* **WORK REQUIRED**
Give back, unaltered, the lines from the one with "Kaufmännische AGB (586, 1360)" to the end of the material, omitting pictures.

[[ EXTRACTED DATA open ]]

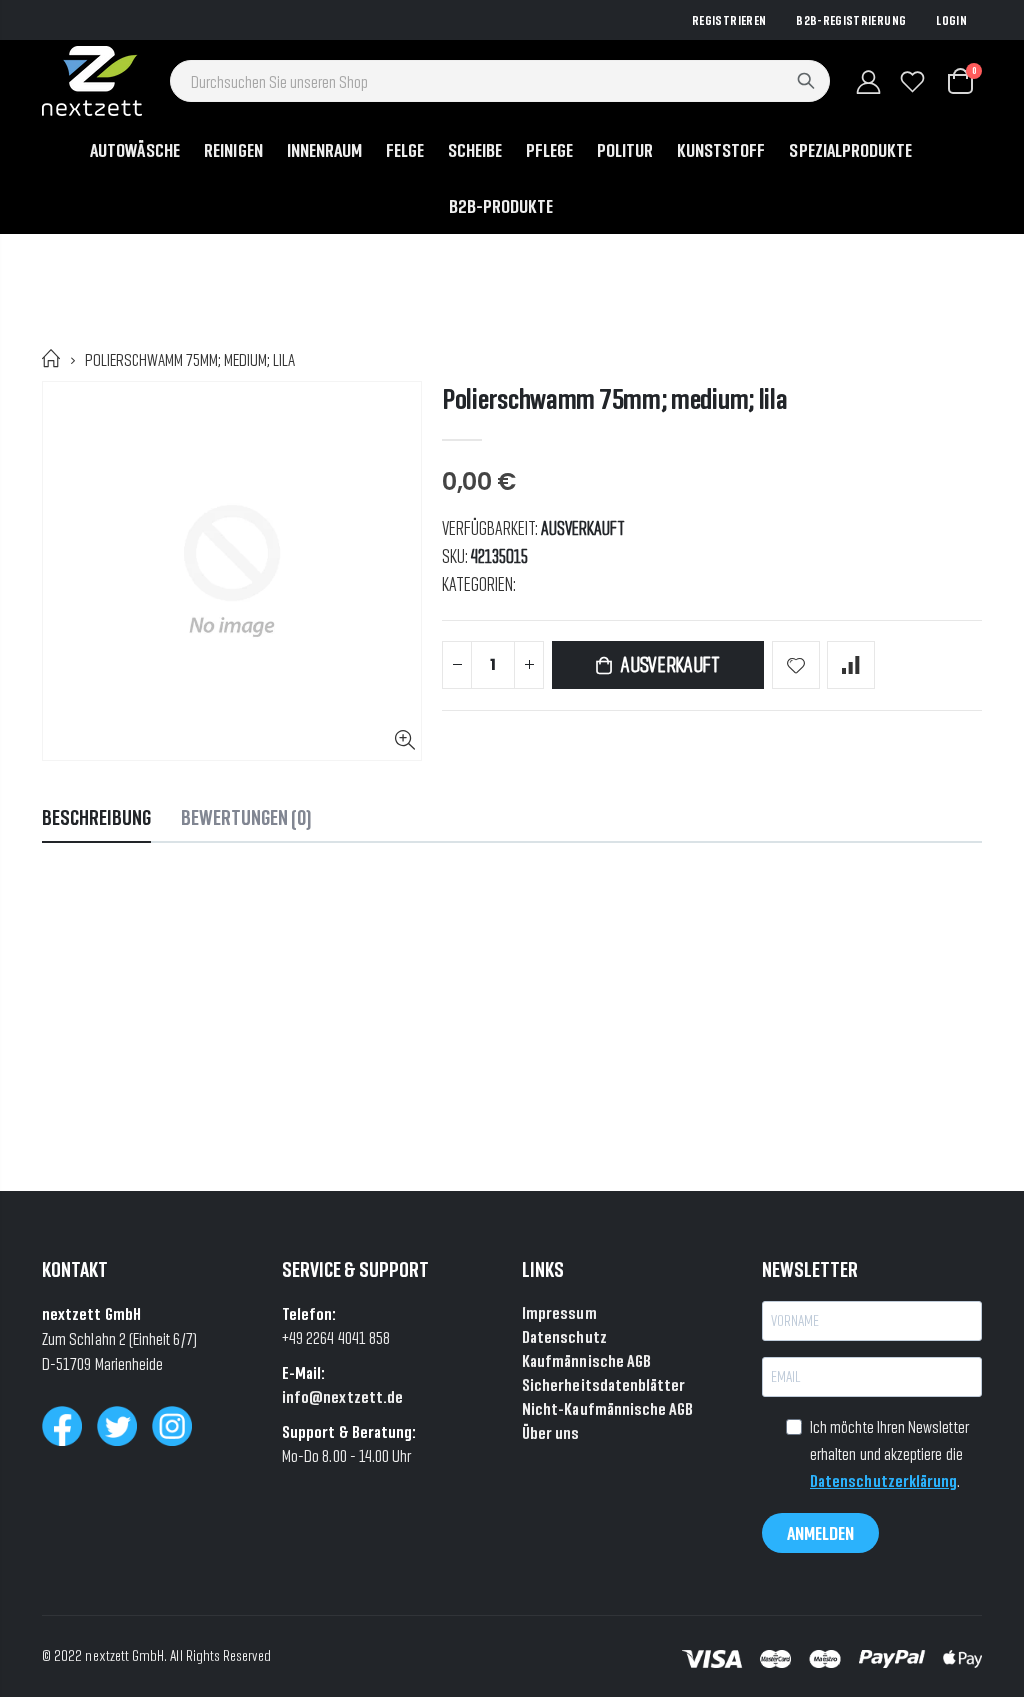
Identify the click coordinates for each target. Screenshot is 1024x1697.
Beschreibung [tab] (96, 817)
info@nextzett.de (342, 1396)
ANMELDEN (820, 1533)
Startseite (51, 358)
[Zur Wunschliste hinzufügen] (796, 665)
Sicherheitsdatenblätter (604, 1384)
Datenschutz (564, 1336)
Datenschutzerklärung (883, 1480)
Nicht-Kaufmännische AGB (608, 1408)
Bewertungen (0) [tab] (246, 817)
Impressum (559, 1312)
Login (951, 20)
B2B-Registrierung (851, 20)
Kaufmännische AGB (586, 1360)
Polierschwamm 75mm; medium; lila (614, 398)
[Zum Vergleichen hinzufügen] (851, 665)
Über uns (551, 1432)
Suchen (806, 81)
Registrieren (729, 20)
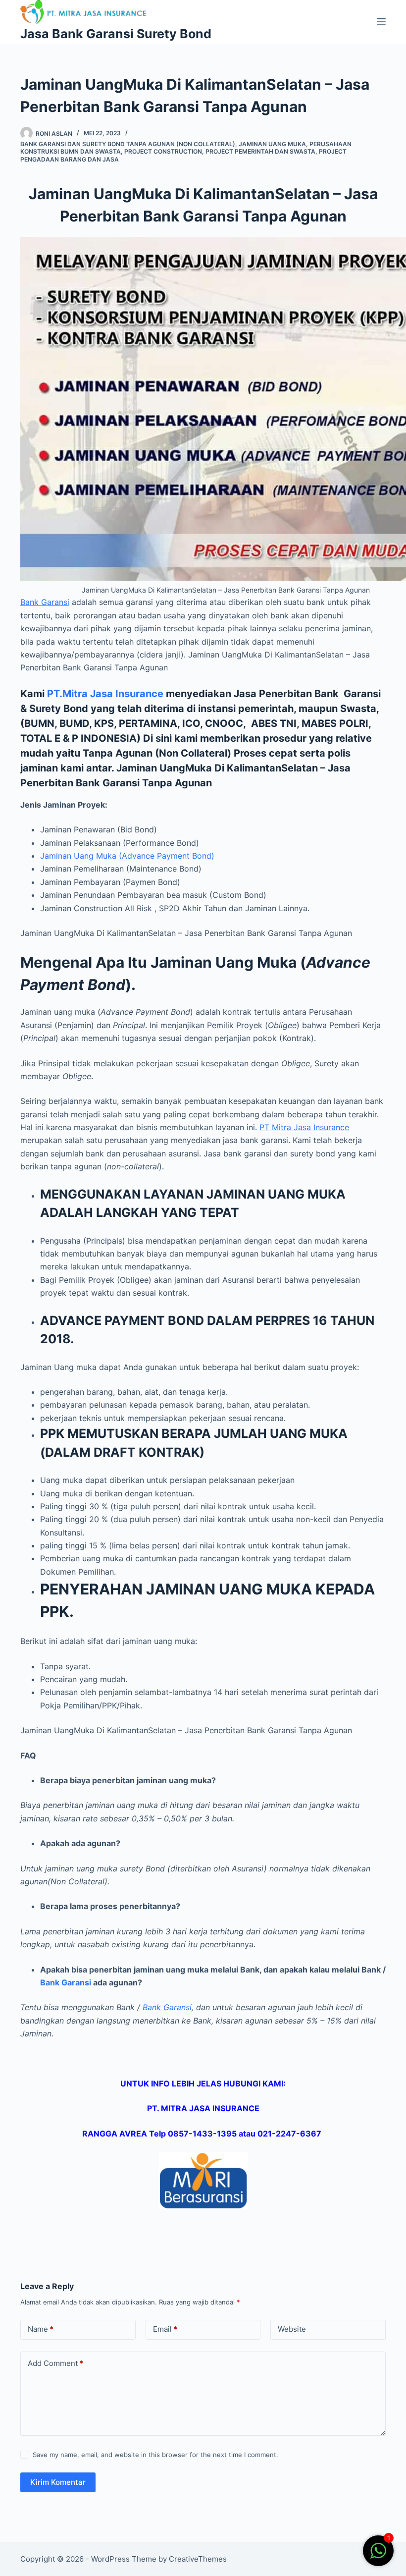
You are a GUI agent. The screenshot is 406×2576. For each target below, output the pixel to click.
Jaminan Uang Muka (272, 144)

[[ EXTRACTED DATA closed ]]

* **TASK RESPONSE**
Kaufmännische AGB (586, 1360)
Polierschwamm 75mm; medium; lila (614, 398)
[Zum Vergleichen hinzufügen] (851, 665)
Über uns (551, 1432)
Suchen (806, 81)
Registrieren (729, 20)
You are a GUI agent. The screenshot is 406×2576. For each target below, output the pixel to click.
Jaminan Uang Muka (272, 144)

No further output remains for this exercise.